A Hydrodynamic Model of Alfv\'enic Wave Heating in a Coronal Loop and its Chromospheric Footpoints

TL;DR

This study models Alfvénic wave propagation and dissipation in coronal loops, revealing how travel times and plasma ionization influence energy deposition and chromospheric heating, advancing understanding of wave-based coronal heating mechanisms.

Contribution

It introduces a ray tracing method for wave propagation in hydrodynamic simulations, removing the instant propagation assumption and analyzing its effects on loop dynamics.

Findings

Ionization level critically affects wave dissipation location and rate.

Long-duration waves penetrate deeper into the chromosphere, creating a pressure front.

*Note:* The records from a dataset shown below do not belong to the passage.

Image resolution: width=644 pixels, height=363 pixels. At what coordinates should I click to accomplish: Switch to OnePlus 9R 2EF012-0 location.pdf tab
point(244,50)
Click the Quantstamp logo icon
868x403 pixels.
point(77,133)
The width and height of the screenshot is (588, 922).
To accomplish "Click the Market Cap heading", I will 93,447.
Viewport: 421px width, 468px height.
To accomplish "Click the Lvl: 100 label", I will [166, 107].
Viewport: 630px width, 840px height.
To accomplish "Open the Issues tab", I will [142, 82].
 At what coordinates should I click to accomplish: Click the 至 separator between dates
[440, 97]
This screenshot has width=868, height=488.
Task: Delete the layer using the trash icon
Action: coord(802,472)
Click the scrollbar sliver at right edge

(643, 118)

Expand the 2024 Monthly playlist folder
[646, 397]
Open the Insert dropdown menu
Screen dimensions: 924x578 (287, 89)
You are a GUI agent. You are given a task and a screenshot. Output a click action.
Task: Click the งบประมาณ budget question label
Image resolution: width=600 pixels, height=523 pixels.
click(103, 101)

Wave dissipation drives a pressure front propagating deeper, unlike electron beam heating.

Abstract

Alfv\'enic waves have been proposed as an important energy transport mechanism in coronal loops, capable of delivering energy to both the corona and chromosphere and giving rise to many observed features, of flaring and quiescent regions. In previous work, we established that resistive dissipation of waves (ambipolar diffusion) can drive strong chromospheric heating and evaporation, capable of producing flaring signatures. However, that model was based on a simplified assumption that the waves propagate instantly to the chromosphere, an assumption which the current work removes. Via a ray tracing method, we have implemented traveling waves in a field-aligned hydrodynamic simulation that dissipate locally as they propagate along the field line. We compare this method to and validate against the magnetohydrodynamics code Lare3D. We then examine the importance of travel times to the dynamics of the loop evolution, finding that (1) the ionization level of the plasma plays a critical role in determining the location and rate at which waves dissipate; (2) long duration waves effectively bore a hole into the chromosphere, allowing subsequent waves to penetrate deeper than previously expected, unlike an electron beam whose energy deposition rises in height as evaporation reduces the mean-free paths of the electrons; (3) the dissipation of these waves drives a pressure front that propagates to deeper depths, unlike energy deposition by an electron beam.